🤖 AI Summary
Conventional architectures struggle to support large-scale linear optimization, and existing algorithms are poorly suited for resistive random-access memory (RRAM)-based in-memory computing (IMC).
Method: This paper proposes an algorithm–hardware co-designed distributed IMC framework. It is the first to implement the primal-dual hybrid gradient (PDHG) algorithm on RRAM, employing a symmetric block-matrix structure to unify distributed crossbar operations. This design significantly reduces write overhead from frequent reprogramming and enhances robustness against device non-idealities. Leveraging the MELISO+ physical-level simulation framework, the approach integrates analog-domain matrix computation with robust optimization techniques.

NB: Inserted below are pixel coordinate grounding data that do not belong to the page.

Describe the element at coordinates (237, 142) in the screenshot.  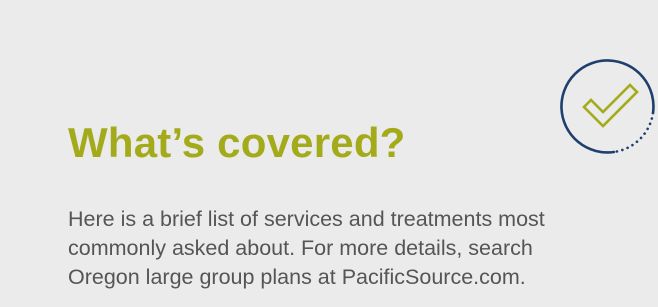
I see `section-title: What’s covered?` at that location.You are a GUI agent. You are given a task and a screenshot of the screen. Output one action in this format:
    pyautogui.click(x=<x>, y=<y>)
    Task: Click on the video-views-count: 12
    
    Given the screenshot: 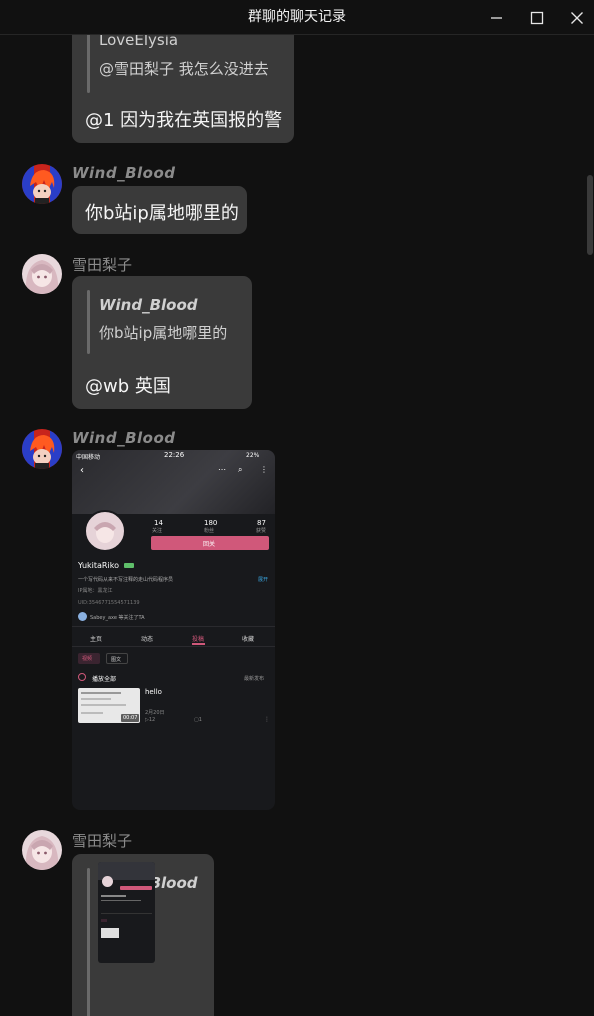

Results: On large-scale linear programming tasks, the framework achieves solution accuracy comparable to GPU-based solvers, while delivering up to three orders-of-magnitude reduction in energy consumption and latency. These results demonstrate both the feasibility and superiority of IMC for solving large-scale optimization problems.
📝 Abstract
The exponential growth of computational workloads is surpassing the capabilities of conventional architectures, which are constrained by fundamental limits. In-memory computing (IMC) with RRAM provides a promising alternative by providing analog computations with significant gains in latency and energy use. However, existing algorithms developed for conventional architectures do not translate to IMC, particularly for constrained optimization problems where frequent matrix reprogramming remains cost-prohibitive for IMC applications. Here we present a distributed in-memory primal-dual hybrid gradient (PDHG) method, specifically co-designed for arrays of RRAM devices. Our approach minimizes costly write cycles, incorporates robustness against device non-idealities, and leverages a symmetric block-matrix formulation to unify operations across distributed crossbars. We integrate a physics-based simulation framework called MELISO+ to evaluate performance under realistic device conditions. Benchmarking against GPU-accelerated solvers on large-scale linear programs demonstrates that our RRAM-based solver achieves comparable accuracy with up to three orders of magnitude reductions in energy consumption and latency. These results demonstrate the first PDHG-based LP solver implemented on RRAMs, showcasing the transformative potential of algorithm-hardware co-design for solving large-scale optimization through distributed in-memory computing.